I enjoyed attending the Forum because it is a venue where one can discuss issues with owners and CEOs of die casting plants and foundries from around the world. There were representatives from most of the EU countries as well as Japan, China, India, Russia, and the U.S. It is very interesting to see how our foreign competition deals with similar issues that we face every day, from government interference to technical problems and personnel issues. A hot topic was the fact that imports from Asia were beginning to occur, and cause some concern.
This Forum also gathered important casting users (the marketplace) and equipment suppliers (the vendors). The objective of having all the various groups attend together is to increase market opportunities for metalcastings in competition with other processes and products within the global environment.

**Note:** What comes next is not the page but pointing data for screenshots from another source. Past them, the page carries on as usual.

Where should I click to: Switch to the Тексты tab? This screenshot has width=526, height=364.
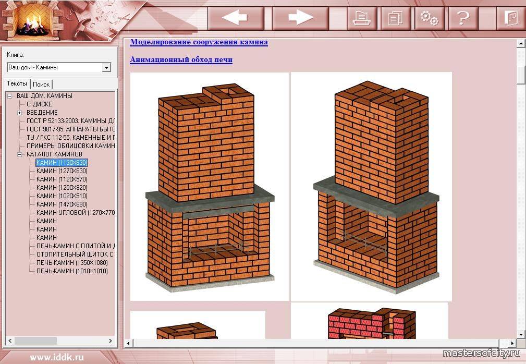[x=17, y=84]

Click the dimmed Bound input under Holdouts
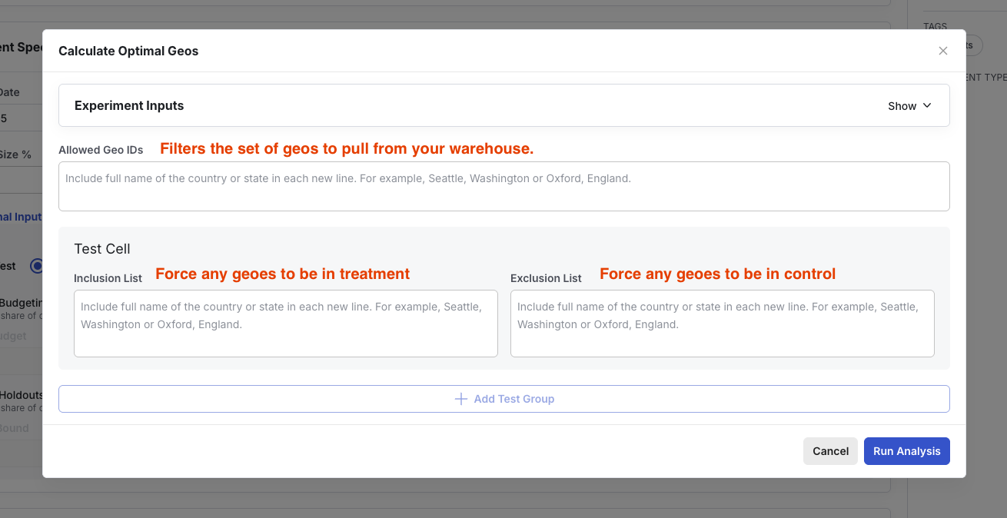click(x=21, y=428)
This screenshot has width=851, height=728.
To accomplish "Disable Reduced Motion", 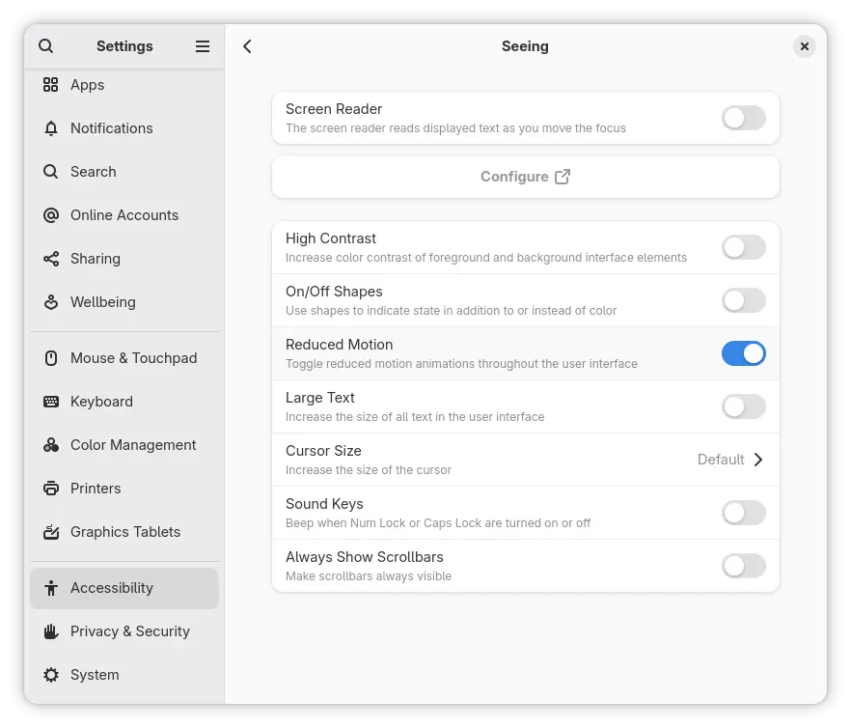I will click(x=743, y=353).
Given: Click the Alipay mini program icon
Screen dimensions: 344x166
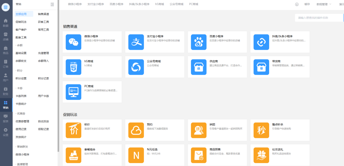Looking at the screenshot, I should click(136, 42).
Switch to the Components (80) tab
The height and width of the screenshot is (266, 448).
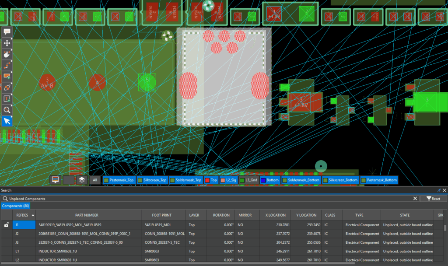[x=15, y=206]
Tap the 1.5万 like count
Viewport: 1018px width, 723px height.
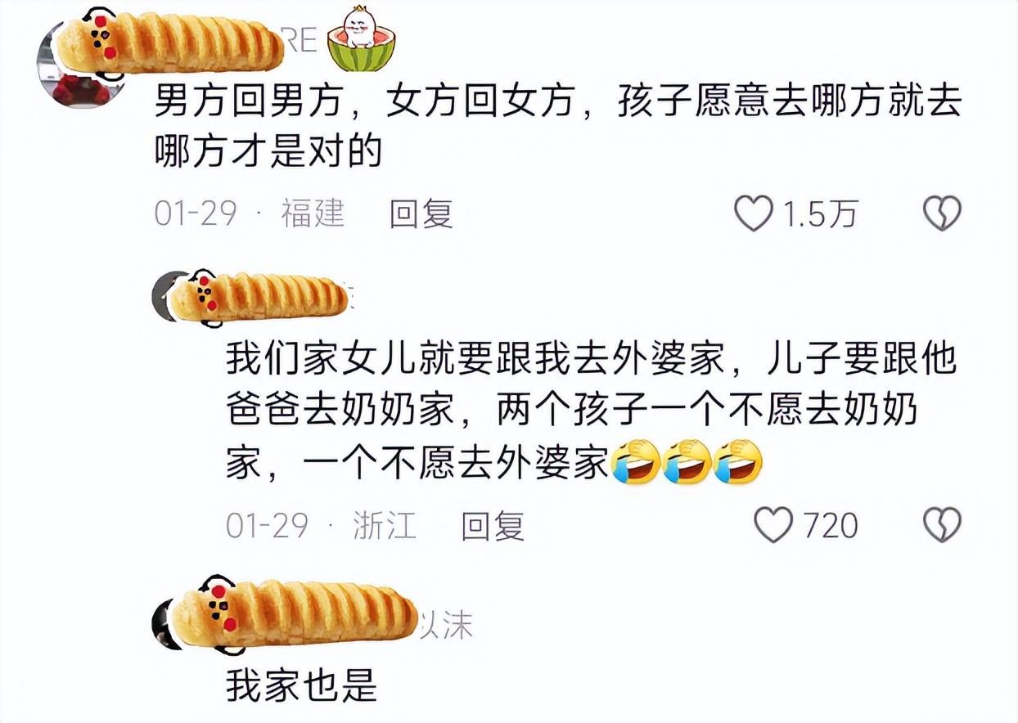click(x=821, y=214)
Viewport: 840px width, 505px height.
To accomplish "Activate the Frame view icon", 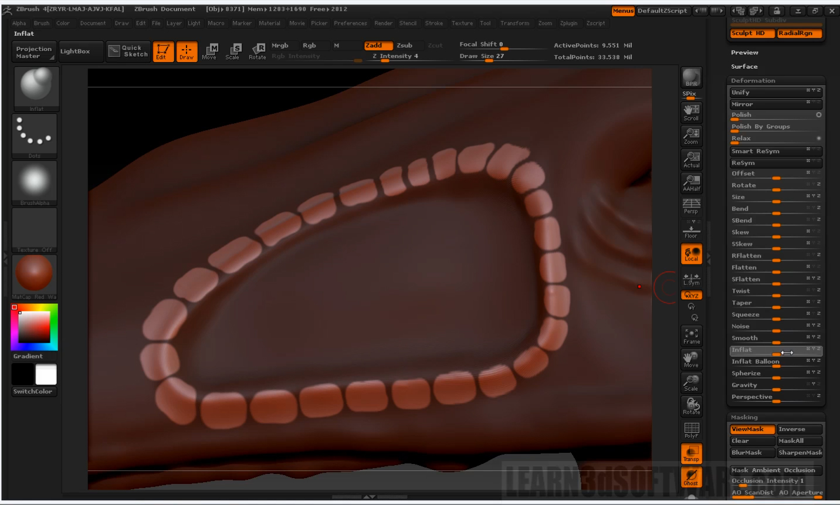I will [x=691, y=336].
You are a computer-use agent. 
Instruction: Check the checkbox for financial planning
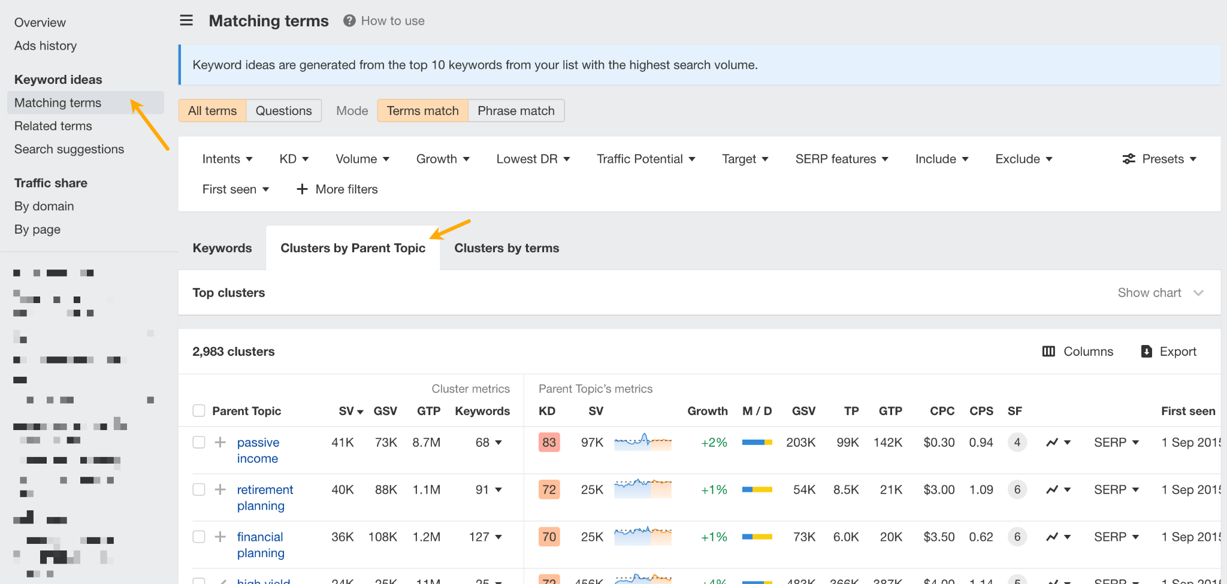click(x=198, y=537)
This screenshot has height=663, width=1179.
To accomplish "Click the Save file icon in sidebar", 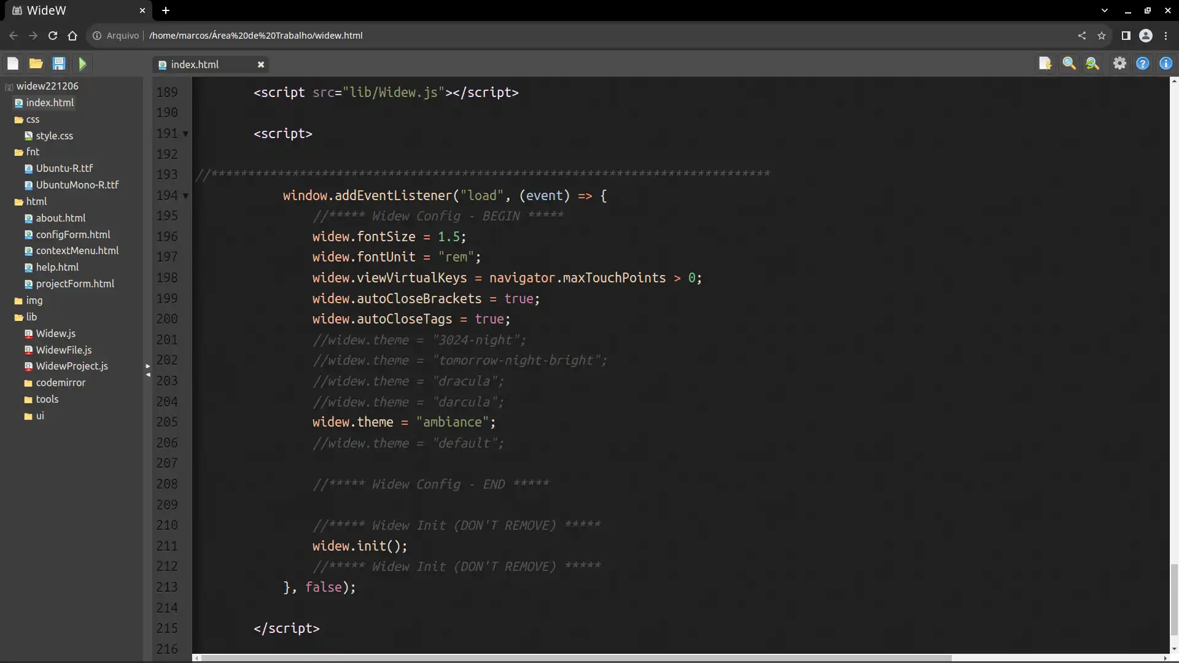I will [58, 63].
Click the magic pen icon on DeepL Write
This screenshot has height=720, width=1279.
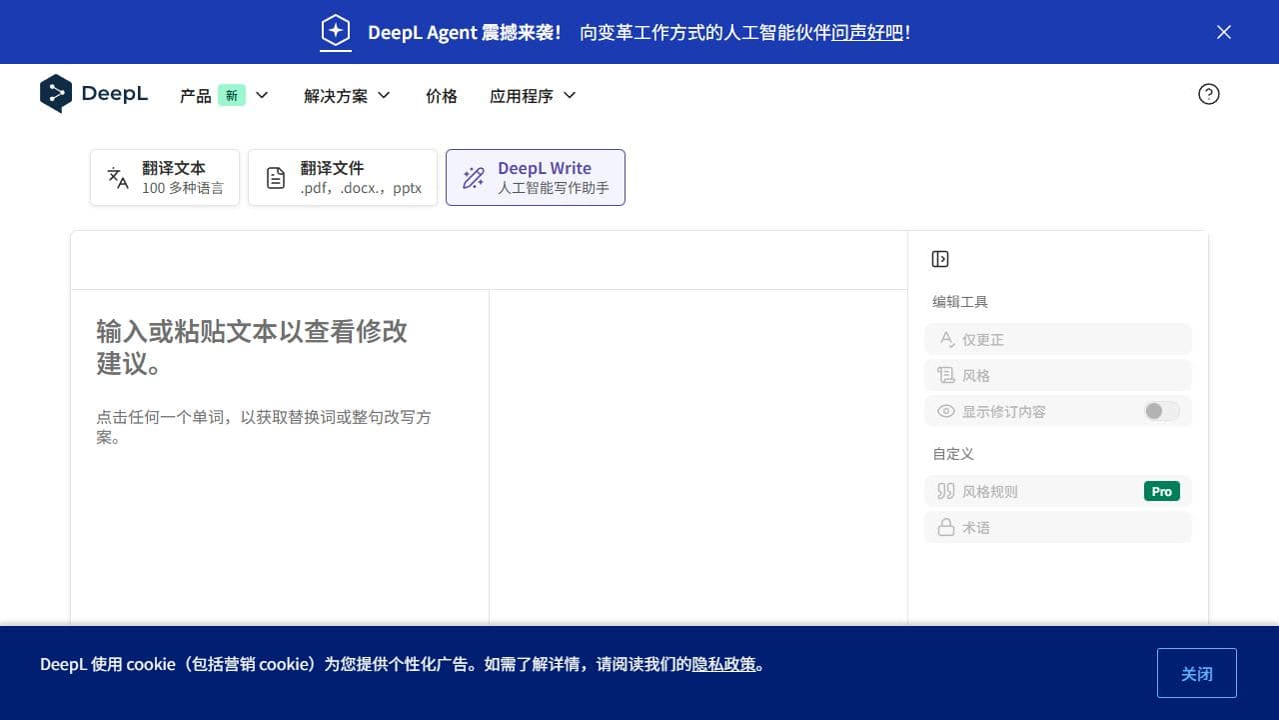click(x=472, y=177)
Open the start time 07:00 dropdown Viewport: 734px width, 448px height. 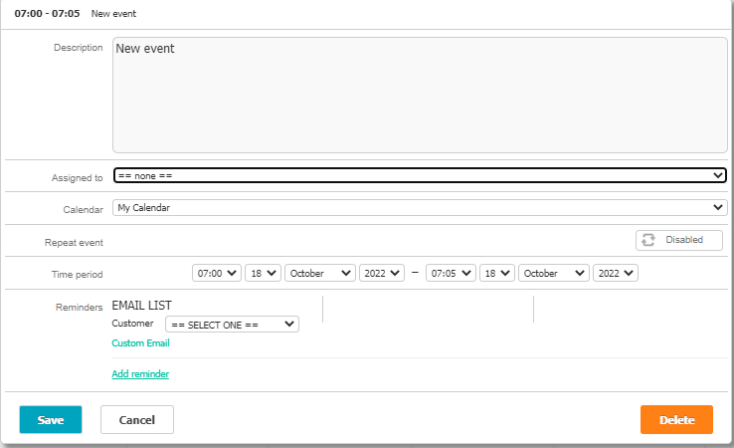[x=216, y=273]
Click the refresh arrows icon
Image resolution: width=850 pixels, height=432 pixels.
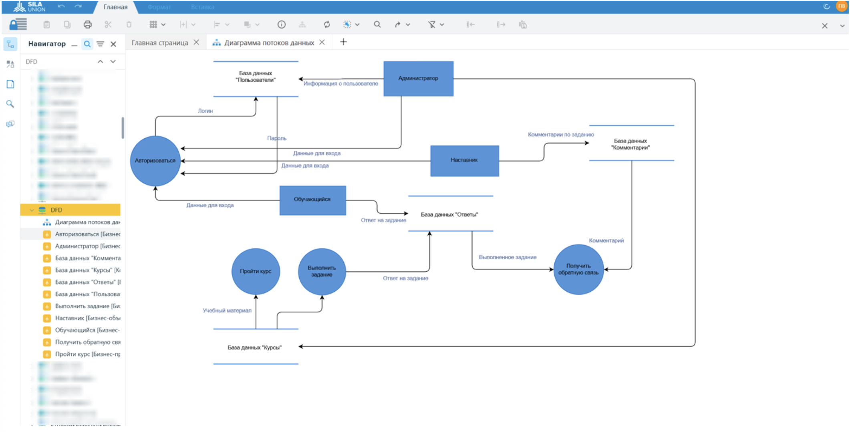327,25
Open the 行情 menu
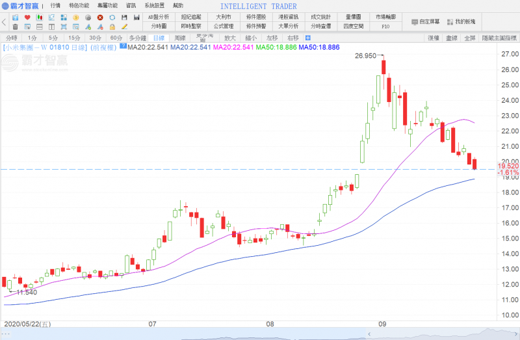 56,5
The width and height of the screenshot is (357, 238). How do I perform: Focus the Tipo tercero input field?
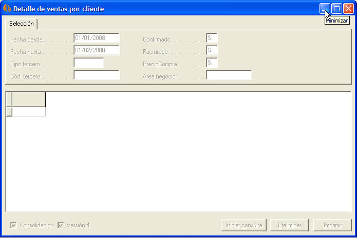click(x=89, y=63)
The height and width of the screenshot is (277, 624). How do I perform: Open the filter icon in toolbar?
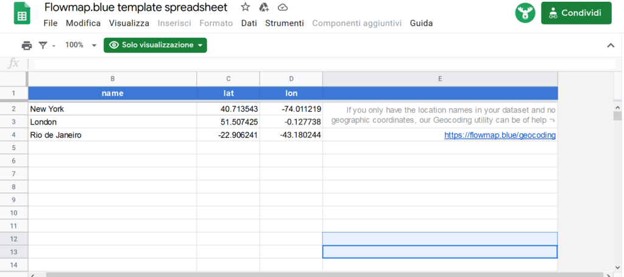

Presentations were made on various subjects such as future developments in the auto markets, future changes in the energy sector, trends in the wind turbine markets, and future market trends in the large diesel engine industry as well as the commercial vehicle industry. Prior to attending the Forum, NADCA organized a tour of various die casting plants, two research facilities, and a heat treat supplier. We were all impressed by the total automation (robots were used to cast and trim on every die casting machine), the excellent cleanliness of each plant (including air hoods over each casting machine), and the work ethic of all the production employees. I want to thank all the plant owners and managers who hosted our delegation and commend them on their fine operations.
Most of the plants we visited were in northern Spain, where industry is concentrated in the country. We were surprised by how much manufacturing existed in Spain today and were told that the Spanish government realizes manufacturing is important to its economy. Because of this fact, the government provides incentives to maintain a manufacturing base in their country – a good idea since manufacturing jobs have an economic multiplier of 7 to 1 versus a service job multiplier of 2 to 1. Perhaps we should import some of those politicians to the United States to help members of Congress maintain manufacturing in the USA! The European Union considers maintaining trade within the EU a priority, due to a strong national sentiment in most of its countries.
Speaking of politicians, we have a midterm election coming up and an opportunity to send a message to our incumbent politicians. It is crucial to let them know they need to create American jobs by providing tax incentives, regulatory relief, and support programs for the U.S. manufacturing base (which includes our customers also) as is done in Spain.
Our industry consists not only of die casting facilities, but a large number of suppliers that provide a great amount of support to all of us. Supplier support was very evident at the Forum, where the cost of the event was paid by the suppliers of the foundry industry.